Hobsbawn on industrialization, mass mobilization, and “total war” in The Age of Extremes: A History of the World, 1914-1991 (ch. 1):
Jane Austen wrote her novels during the Napoleonic wars, but no reader who did not know this already would guess it, for the wars do not appear in her pages, even though a number of the young gentlemen who pass through them undoubtedly took part in them. It is inconceivable that any novelist could write about Britain in the twentieth-century wars in this manner.
The monster of twentieth-century total war was not born full-sized. Nevertheless, from 1914 on, wars were unmistakably mass wars. Even in the First World War Britain mobilized 12.5 per cent of its men for the forces, Germany 15.4 per cent, France almost 17 per cent. In the Second World War the percentage of the total active labour force that went into the armed forces was pretty generally in the neighborhood of 20 per cent (Milward, 1979, p. 216).

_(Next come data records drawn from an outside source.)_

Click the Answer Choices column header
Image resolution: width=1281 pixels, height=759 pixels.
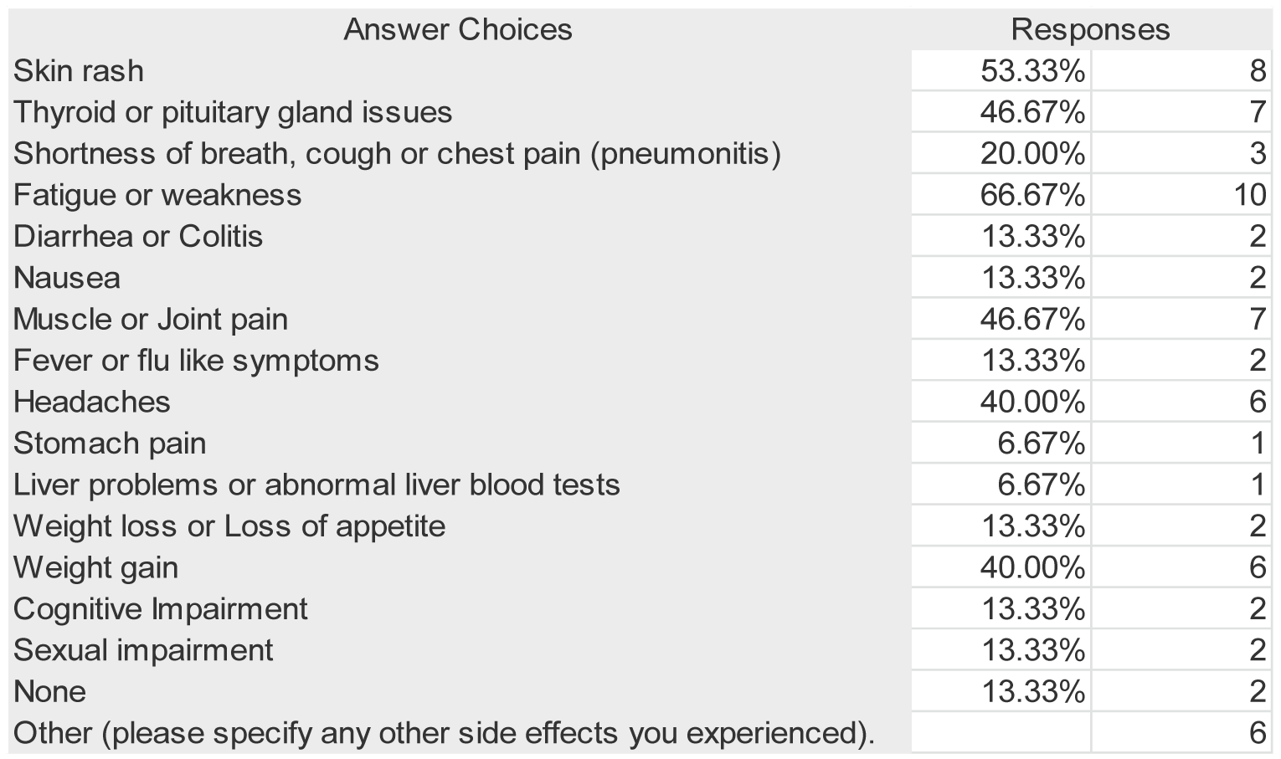[458, 29]
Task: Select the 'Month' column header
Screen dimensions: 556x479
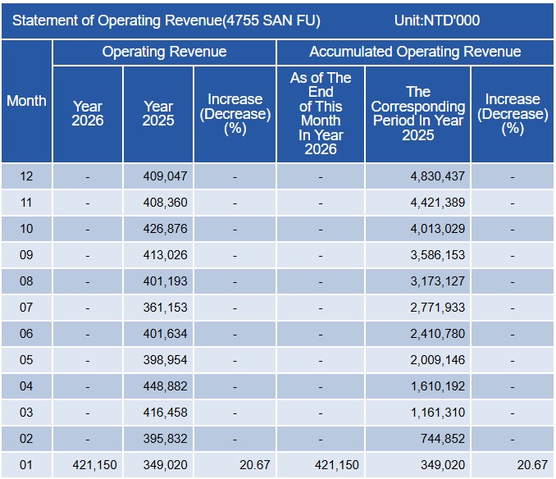Action: tap(26, 101)
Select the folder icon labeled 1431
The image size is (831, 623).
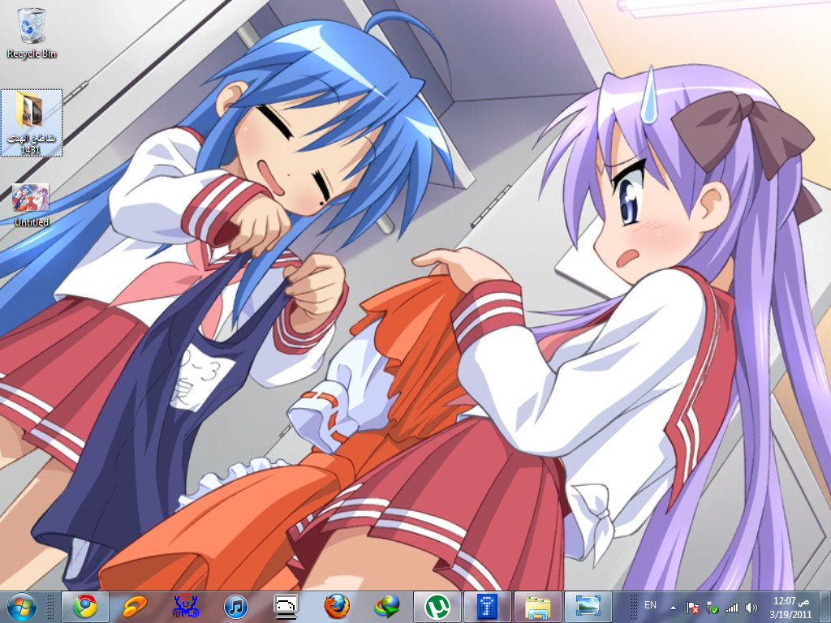click(32, 122)
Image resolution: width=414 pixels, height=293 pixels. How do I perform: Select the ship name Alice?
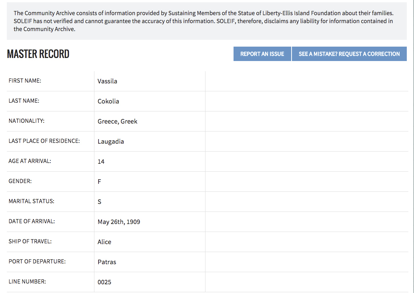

We may note in passing that such a level of mass mobilization, lasting for a matter of years, cannot be maintained except by a modern high-productivity industrialized economy, and – or alternatively – an economy largely in the hands of the non-combatant parts of the population. Traditional agrarian economies cannot usually mobilize so large a proportion of their labour force except seasonally, at least in the temperate zone, for there are times in the agricultural year when all hands are needed (for instance to get in the harvest). Even in industrial societies so great a manpower mobilization puts enormous strains on the labour force, which is why modern mass wars both strengthened the powers of organized labour and produced a revolution in the employment of women outside the household: temporarily in the First World War, permanently in the Second World War.
A superior good is something that one purchases more of as income rises. Here it is appealing to, at least metaphorically, see the huge expenditures on industrial armaments as revealing arms as superior goods in this sense.